Anthony and Joe Russo, directors of The Gray Man (Netflix, 7.22), have said that William Friedkin‘s To Live and Die in L.A., (’85) was an influence in the making of their new film, which struck me as wholly uninvolving and spiritually dead in a Grand Theft Auto sort of way.

Late yesterday afternoon a friend and I caught a screening of Friedkin’s film at Netflix’s flagship theatre in Manhattan, the Paris on 58th. It was my third or fourth viewing but my first in a theatre since ’85, and I was fairly blown away by the clarity of the screenplay, which was co-authored by Friedkin and Gerald Petievich.

Not only can you actually hear and understand the dialogue but — bonus! — you can follow the story on a plot point-by-plot point basis. The vast majority of today’s action thrillers are deliberately written in order to keep the viewer “behind” the narrative — you’re never completely on top of what’s going on, the nagging questions are never answered until the end and sometimes even a climactic windup isn’t enough due to sloppy confusion or loose ends.

To Live and Die in L.A. employs the same narrative discipline that Friedkin used in The French Connection, The Exorcist and Sorcerer. Shot in late ’84 or early ’85, but every inch a “’70s film.” At least by my understanding of that term.
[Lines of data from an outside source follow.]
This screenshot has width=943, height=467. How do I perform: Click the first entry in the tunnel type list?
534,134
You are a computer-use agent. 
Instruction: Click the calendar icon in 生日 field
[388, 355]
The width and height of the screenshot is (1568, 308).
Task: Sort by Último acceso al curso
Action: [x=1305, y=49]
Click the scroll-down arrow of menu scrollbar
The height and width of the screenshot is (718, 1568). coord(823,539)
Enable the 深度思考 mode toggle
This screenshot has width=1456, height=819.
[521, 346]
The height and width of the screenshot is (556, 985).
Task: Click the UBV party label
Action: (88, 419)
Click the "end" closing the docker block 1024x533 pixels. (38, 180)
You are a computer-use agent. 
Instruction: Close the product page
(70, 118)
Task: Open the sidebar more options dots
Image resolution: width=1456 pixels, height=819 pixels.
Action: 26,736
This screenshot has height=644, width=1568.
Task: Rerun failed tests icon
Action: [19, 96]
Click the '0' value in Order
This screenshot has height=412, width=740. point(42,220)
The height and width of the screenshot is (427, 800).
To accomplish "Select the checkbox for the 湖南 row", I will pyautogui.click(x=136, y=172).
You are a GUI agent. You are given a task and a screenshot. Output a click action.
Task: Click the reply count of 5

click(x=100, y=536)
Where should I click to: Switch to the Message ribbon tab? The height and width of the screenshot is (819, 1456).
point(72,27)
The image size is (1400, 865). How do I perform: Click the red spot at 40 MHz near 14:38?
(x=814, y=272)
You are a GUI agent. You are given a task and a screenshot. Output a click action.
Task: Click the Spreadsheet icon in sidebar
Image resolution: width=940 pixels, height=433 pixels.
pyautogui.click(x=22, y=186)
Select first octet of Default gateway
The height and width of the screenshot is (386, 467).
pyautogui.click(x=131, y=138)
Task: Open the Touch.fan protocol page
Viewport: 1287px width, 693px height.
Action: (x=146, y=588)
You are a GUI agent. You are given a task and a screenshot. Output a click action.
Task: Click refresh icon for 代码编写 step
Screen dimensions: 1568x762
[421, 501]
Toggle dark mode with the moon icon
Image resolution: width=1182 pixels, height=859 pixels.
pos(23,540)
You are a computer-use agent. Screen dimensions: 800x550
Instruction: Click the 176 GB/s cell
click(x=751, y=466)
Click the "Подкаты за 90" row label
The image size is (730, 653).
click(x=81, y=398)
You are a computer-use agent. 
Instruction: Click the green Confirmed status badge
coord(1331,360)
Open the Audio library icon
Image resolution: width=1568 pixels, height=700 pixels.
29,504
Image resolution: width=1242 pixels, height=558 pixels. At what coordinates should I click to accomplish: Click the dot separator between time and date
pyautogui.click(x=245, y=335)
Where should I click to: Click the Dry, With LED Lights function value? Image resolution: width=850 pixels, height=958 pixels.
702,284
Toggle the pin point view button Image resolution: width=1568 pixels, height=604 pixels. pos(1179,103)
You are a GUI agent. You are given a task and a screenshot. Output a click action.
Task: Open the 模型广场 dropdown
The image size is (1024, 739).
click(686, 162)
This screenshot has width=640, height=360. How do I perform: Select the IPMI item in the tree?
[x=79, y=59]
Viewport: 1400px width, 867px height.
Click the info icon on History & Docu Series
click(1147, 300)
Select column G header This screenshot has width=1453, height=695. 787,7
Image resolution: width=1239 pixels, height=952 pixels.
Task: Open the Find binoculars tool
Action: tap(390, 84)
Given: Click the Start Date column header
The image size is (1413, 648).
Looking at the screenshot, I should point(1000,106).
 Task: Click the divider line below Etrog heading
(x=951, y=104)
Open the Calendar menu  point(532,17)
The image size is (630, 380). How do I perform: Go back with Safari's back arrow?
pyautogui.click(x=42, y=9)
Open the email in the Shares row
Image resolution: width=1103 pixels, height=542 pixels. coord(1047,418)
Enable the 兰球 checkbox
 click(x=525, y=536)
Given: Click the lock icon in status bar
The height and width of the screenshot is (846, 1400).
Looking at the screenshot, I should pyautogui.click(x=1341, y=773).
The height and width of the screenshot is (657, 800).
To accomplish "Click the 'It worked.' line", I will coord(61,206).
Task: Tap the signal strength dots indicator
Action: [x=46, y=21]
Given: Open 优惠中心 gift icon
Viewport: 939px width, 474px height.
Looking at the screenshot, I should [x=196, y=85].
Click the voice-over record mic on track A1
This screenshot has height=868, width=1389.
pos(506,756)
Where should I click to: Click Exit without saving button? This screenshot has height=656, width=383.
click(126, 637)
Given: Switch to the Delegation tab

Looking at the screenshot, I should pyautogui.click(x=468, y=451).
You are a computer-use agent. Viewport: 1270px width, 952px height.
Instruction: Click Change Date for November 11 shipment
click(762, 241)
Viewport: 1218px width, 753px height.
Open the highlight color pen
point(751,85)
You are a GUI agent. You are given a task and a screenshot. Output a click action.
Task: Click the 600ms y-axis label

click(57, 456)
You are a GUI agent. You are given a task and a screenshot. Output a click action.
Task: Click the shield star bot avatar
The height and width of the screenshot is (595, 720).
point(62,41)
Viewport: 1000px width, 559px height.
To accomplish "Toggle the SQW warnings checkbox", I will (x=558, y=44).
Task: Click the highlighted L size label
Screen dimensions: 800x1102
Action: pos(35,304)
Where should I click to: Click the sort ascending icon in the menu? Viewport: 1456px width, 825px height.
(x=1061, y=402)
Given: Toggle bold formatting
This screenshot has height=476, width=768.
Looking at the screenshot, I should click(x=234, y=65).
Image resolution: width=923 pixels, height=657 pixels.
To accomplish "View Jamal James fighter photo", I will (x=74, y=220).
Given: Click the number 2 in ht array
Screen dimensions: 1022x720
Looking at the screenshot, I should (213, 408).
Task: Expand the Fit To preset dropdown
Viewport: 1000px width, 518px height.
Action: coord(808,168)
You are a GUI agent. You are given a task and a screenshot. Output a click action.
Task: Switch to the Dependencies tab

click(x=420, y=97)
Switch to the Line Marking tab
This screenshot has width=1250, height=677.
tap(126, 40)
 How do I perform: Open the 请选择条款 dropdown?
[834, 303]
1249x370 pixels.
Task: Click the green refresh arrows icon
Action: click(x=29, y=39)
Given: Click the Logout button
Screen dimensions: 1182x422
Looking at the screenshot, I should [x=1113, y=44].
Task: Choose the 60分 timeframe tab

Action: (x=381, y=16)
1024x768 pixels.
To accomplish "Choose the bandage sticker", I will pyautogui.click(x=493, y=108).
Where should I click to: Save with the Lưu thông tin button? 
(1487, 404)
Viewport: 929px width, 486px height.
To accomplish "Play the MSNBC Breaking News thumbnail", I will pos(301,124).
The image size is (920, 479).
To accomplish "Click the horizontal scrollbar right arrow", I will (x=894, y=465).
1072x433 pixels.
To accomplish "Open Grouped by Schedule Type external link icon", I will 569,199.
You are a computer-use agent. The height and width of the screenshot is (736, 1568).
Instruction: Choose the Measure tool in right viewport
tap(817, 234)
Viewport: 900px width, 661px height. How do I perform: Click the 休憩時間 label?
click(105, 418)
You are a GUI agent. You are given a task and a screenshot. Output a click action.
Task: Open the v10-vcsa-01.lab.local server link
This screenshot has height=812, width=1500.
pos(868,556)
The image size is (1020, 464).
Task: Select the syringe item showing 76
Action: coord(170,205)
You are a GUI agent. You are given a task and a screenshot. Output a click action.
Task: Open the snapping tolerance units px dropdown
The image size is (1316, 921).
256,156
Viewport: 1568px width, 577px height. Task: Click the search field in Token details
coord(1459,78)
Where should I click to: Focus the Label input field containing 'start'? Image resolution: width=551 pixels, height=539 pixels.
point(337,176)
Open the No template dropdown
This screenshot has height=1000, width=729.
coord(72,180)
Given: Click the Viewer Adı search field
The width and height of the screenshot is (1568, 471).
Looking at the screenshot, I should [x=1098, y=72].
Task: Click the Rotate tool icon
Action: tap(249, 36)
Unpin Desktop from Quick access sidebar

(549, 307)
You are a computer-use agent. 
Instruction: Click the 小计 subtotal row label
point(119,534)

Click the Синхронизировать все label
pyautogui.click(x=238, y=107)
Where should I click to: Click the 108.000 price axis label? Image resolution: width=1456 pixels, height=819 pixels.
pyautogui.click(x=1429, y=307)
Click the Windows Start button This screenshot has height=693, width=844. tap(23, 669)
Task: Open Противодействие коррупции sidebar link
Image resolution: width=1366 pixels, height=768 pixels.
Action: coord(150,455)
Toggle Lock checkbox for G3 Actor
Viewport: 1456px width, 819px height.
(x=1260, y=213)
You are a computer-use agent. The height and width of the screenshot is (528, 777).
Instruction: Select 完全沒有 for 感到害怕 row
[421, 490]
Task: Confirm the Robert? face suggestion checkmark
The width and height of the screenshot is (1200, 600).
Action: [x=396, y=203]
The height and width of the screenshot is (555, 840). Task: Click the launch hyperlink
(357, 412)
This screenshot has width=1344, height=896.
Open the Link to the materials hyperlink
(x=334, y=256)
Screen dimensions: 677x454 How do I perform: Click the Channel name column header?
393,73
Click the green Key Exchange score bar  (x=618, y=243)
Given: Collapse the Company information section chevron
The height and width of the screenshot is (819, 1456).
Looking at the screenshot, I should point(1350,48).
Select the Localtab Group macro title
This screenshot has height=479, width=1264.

And everyone is so young. William Petersen, pushing 70 as we speak, was 31 or 32 during filming, but he looks a good five years younger than he did as FBI agent Will Graham in Manhunter (’86). Willem Dafoe was 29 during filming, but he looks like a teenager. I didn’t like John Pankow‘s candy-ass treasury agent when I first saw this, but I still don’t like him today…he’s playing a wimpering little girl. Costar Dean Stockwell was in his late 40s. As Petersen’s blonde, hard-luck girlfriend, Darlanna Fluegel was intense and believable. Her career was in good shape throughout the ’80s and early ’90s, but she was diagnosed with early onset Alzheimer’s in ’09 and died in 2017 at age 64.